Stored records
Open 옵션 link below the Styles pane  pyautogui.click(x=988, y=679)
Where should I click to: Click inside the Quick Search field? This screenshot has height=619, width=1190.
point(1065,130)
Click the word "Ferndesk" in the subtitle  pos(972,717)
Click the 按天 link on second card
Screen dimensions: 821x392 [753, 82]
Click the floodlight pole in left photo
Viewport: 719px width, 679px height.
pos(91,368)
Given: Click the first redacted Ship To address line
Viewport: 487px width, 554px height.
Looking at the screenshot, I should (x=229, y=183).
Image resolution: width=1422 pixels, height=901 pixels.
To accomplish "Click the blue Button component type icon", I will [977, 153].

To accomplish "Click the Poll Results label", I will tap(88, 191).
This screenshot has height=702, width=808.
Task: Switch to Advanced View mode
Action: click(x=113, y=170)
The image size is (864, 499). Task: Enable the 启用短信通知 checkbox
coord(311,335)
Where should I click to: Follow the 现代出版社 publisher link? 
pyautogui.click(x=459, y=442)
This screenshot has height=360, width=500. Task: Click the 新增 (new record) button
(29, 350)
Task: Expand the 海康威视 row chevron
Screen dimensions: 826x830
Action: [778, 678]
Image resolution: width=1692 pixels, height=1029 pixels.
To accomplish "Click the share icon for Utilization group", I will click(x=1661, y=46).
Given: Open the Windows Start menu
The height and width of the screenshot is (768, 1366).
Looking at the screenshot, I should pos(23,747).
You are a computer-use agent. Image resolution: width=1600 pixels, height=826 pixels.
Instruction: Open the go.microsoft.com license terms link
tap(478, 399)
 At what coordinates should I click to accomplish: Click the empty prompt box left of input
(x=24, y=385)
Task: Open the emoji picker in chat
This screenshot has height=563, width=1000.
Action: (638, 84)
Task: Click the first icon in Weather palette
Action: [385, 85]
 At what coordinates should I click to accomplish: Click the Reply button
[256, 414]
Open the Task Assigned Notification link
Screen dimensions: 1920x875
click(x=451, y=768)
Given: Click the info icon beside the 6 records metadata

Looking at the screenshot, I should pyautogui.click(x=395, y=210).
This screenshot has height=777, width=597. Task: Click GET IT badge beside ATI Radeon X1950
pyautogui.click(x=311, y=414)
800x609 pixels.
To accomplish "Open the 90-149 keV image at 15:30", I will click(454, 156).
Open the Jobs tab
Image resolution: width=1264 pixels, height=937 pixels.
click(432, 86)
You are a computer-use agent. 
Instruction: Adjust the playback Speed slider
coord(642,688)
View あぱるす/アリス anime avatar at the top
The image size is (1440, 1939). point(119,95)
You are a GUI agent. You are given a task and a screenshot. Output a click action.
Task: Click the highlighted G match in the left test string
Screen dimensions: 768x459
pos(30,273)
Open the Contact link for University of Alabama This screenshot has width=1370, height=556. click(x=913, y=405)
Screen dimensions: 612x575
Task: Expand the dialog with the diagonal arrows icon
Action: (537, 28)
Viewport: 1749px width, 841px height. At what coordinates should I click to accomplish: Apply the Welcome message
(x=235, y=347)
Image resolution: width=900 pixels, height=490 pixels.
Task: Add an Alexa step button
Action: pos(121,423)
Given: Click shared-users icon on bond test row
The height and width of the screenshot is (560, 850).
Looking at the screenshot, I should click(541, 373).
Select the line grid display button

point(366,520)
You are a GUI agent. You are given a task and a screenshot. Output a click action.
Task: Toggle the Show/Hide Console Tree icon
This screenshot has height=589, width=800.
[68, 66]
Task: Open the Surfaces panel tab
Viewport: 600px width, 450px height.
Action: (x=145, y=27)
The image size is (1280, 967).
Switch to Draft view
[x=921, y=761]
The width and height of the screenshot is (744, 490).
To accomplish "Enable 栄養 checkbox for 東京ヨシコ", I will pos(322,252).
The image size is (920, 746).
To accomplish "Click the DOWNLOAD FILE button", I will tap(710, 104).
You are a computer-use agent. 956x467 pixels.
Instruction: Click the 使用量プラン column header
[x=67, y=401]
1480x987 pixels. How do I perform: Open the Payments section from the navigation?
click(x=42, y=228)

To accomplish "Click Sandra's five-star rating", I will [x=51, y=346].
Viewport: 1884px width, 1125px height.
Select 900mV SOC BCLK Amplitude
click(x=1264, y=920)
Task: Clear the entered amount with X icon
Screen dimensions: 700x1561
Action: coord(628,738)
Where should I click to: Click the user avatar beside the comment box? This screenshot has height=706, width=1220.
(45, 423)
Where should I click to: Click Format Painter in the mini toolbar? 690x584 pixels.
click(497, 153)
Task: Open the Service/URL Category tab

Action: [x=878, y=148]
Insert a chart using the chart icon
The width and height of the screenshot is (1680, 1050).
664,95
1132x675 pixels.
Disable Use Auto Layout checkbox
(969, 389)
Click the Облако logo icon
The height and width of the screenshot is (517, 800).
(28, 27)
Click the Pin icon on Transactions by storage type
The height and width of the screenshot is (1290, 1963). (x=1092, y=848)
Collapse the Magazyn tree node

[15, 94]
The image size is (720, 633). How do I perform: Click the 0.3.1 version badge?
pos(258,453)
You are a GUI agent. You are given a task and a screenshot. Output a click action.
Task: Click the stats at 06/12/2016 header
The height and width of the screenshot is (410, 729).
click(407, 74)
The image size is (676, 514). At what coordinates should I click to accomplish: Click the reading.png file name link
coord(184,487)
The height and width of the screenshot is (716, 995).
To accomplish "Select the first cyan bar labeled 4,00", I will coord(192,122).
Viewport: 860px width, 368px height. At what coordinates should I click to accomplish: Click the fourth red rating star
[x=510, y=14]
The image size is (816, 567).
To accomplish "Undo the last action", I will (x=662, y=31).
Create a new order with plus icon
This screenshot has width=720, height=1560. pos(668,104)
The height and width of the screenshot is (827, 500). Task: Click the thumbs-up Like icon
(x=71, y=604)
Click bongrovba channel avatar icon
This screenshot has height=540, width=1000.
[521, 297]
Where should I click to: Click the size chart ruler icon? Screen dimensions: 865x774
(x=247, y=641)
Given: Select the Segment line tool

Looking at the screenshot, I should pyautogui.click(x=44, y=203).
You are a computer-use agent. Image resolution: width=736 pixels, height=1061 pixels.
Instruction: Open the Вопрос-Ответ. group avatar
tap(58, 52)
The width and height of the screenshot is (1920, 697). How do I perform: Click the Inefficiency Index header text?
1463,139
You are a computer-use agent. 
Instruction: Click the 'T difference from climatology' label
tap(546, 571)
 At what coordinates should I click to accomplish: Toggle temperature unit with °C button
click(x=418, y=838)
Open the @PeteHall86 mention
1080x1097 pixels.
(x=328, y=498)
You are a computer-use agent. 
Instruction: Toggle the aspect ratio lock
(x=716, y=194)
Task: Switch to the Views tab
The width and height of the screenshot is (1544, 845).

**EXERCISE DETAILS**. Exact duplication is required for the lines above, from the line that contains "Where should I click to: Click Format" to the line that contains "1132x675 pixels.", inclusive; omit all others.

**ANSWER TO THE PROBLEM**.
Where should I click to: Click Format Painter in the mini toolbar? 690x584 pixels.
click(497, 153)
Task: Open the Service/URL Category tab

Action: [x=878, y=148]
Insert a chart using the chart icon
The width and height of the screenshot is (1680, 1050).
664,95
1132x675 pixels.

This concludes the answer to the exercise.